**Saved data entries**
━━━━

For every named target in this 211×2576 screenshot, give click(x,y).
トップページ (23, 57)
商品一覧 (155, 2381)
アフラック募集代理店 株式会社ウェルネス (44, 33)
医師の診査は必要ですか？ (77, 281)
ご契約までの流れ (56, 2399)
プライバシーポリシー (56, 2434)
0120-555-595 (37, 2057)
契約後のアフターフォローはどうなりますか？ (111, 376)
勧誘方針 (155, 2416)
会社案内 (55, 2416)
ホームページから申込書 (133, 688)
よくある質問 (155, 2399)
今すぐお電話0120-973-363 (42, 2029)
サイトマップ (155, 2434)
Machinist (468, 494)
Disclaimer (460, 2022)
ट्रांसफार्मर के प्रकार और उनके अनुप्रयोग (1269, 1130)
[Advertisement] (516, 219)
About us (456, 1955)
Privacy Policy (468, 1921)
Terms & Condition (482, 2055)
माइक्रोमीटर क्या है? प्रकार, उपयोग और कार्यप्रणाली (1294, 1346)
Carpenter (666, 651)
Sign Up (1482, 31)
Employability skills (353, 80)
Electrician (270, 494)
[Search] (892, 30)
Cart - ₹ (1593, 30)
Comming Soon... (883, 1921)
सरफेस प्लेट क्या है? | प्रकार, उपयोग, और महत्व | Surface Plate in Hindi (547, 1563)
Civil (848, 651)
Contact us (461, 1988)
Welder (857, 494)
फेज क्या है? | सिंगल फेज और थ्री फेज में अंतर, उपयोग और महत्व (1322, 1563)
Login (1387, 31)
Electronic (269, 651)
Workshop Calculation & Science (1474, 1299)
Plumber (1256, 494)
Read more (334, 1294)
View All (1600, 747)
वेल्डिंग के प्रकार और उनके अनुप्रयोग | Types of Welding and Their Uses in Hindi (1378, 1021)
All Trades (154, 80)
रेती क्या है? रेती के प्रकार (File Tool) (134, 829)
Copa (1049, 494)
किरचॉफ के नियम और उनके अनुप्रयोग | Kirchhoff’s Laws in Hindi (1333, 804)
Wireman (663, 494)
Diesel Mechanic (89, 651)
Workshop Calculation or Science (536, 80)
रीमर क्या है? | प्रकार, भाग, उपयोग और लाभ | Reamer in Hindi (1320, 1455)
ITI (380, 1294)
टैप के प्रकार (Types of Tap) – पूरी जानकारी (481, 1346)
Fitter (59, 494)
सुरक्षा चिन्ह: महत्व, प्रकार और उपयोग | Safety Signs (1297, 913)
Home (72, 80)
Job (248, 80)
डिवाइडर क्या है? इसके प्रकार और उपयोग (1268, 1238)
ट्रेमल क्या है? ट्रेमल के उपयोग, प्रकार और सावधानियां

━━━━

**EXERCISE OBJECTIVE**
All the records, from the first line to the last: repeat them exactly.

**RESPONSE TO THIS TASK**
For every named target in this 211×2576 screenshot, give click(x,y).
トップページ (23, 57)
商品一覧 (155, 2381)
アフラック募集代理店 株式会社ウェルネス (44, 33)
医師の診査は必要ですか？ (77, 281)
ご契約までの流れ (56, 2399)
プライバシーポリシー (56, 2434)
0120-555-595 (37, 2057)
契約後のアフターフォローはどうなりますか？ (111, 376)
勧誘方針 (155, 2416)
会社案内 (55, 2416)
ホームページから申込書 (133, 688)
よくある質問 (155, 2399)
今すぐお電話0120-973-363 (42, 2029)
サイトマップ (155, 2434)
Machinist (468, 494)
Disclaimer (460, 2022)
ट्रांसफार्मर के प्रकार और उनके अनुप्रयोग (1269, 1130)
[Advertisement] (516, 219)
About us (456, 1955)
Privacy Policy (468, 1921)
Terms & Condition (482, 2055)
माइक्रोमीटर क्या है? प्रकार, उपयोग और कार्यप्रणाली (1294, 1346)
Carpenter (666, 651)
Sign Up (1482, 31)
Employability skills (353, 80)
Electrician (270, 494)
[Search] (892, 30)
Cart - ₹ (1593, 30)
Comming Soon... (883, 1921)
सरफेस प्लेट क्या है? | प्रकार, उपयोग, और महत्व | Surface Plate in Hindi (547, 1563)
Civil (848, 651)
Contact us (461, 1988)
Welder (857, 494)
फेज क्या है? | सिंगल फेज और थ्री फेज में अंतर, उपयोग और महत्व (1322, 1563)
Login (1387, 31)
Electronic (269, 651)
Workshop Calculation & Science (1474, 1299)
Plumber (1256, 494)
Read more (334, 1294)
View All (1600, 747)
वेल्डिंग के प्रकार और उनके अनुप्रयोग | Types of Welding and Their Uses in Hindi (1378, 1021)
All Trades (154, 80)
रेती क्या है? रेती के प्रकार (File Tool) (134, 829)
Copa (1049, 494)
किरचॉफ के नियम और उनके अनुप्रयोग | Kirchhoff’s Laws in Hindi (1333, 804)
Wireman (663, 494)
Diesel Mechanic (89, 651)
Workshop Calculation or Science (536, 80)
रीमर क्या है? | प्रकार, भाग, उपयोग और लाभ | Reamer in Hindi (1320, 1455)
ITI (380, 1294)
टैप के प्रकार (Types of Tap) – पूरी जानकारी (481, 1346)
Fitter (59, 494)
सुरक्षा चिन्ह: महत्व, प्रकार और उपयोग | Safety Signs (1297, 913)
Home (72, 80)
Job (248, 80)
डिवाइडर क्या है? इसके प्रकार और उपयोग (1268, 1238)
ट्रेमल क्या है? ट्रेमल के उपयोग, प्रकार और सावधानियां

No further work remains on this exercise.